## Stored data:
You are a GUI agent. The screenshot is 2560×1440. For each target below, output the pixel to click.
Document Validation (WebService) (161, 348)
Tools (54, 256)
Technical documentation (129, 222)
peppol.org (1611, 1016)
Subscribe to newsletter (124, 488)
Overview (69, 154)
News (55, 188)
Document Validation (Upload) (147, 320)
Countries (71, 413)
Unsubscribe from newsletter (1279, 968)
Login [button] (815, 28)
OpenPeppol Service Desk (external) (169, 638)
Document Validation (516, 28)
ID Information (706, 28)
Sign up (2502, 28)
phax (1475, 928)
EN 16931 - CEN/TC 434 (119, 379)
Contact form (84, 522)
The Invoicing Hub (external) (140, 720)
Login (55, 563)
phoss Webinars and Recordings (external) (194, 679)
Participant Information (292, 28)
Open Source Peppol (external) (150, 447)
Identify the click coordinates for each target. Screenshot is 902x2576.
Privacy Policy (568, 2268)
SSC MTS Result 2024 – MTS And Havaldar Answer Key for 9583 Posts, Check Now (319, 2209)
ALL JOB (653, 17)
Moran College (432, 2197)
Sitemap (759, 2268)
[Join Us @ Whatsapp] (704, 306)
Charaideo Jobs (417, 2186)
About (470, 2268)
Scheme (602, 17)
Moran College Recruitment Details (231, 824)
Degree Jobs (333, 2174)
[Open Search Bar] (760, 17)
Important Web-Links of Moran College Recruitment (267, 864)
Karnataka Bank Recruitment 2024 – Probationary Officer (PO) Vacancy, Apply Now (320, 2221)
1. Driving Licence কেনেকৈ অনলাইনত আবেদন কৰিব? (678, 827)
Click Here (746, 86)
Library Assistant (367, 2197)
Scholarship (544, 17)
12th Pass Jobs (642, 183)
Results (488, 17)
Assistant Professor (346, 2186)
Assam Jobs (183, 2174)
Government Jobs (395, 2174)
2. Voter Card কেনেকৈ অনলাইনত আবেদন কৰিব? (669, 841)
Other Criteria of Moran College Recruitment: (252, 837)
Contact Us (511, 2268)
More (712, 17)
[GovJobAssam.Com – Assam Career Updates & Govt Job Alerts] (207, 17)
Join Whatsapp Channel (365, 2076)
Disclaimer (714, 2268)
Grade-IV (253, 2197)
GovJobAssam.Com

## Action item:
Your response should consist solely of the lines from the one containing "Moran College (432, 2197)" to the end of the entries, both ends included, exactly as they appear.

## Expected output:
Moran College (432, 2197)
Sitemap (759, 2268)
[Join Us @ Whatsapp] (704, 306)
Charaideo Jobs (417, 2186)
About (470, 2268)
Scheme (602, 17)
Moran College Recruitment Details (231, 824)
Degree Jobs (333, 2174)
[Open Search Bar] (760, 17)
Important Web-Links of Moran College Recruitment (267, 864)
Karnataka Bank Recruitment 2024 – Probationary Officer (PO) Vacancy, Apply Now (320, 2221)
1. Driving Licence কেনেকৈ অনলাইনত আবেদন কৰিব? (678, 827)
Click Here (746, 86)
Library Assistant (367, 2197)
Scholarship (544, 17)
12th Pass Jobs (642, 183)
Results (488, 17)
Assistant Professor (346, 2186)
Assam Jobs (183, 2174)
Government Jobs (395, 2174)
2. Voter Card কেনেকৈ অনলাইনত আবেদন কৰিব? (669, 841)
Other Criteria of Moran College Recruitment: (252, 837)
Contact Us (511, 2268)
More (712, 17)
[GovJobAssam.Com – Assam Career Updates & Govt Job Alerts] (207, 17)
Join Whatsapp Channel (365, 2076)
Disclaimer (714, 2268)
Grade-IV (253, 2197)
GovJobAssam.Com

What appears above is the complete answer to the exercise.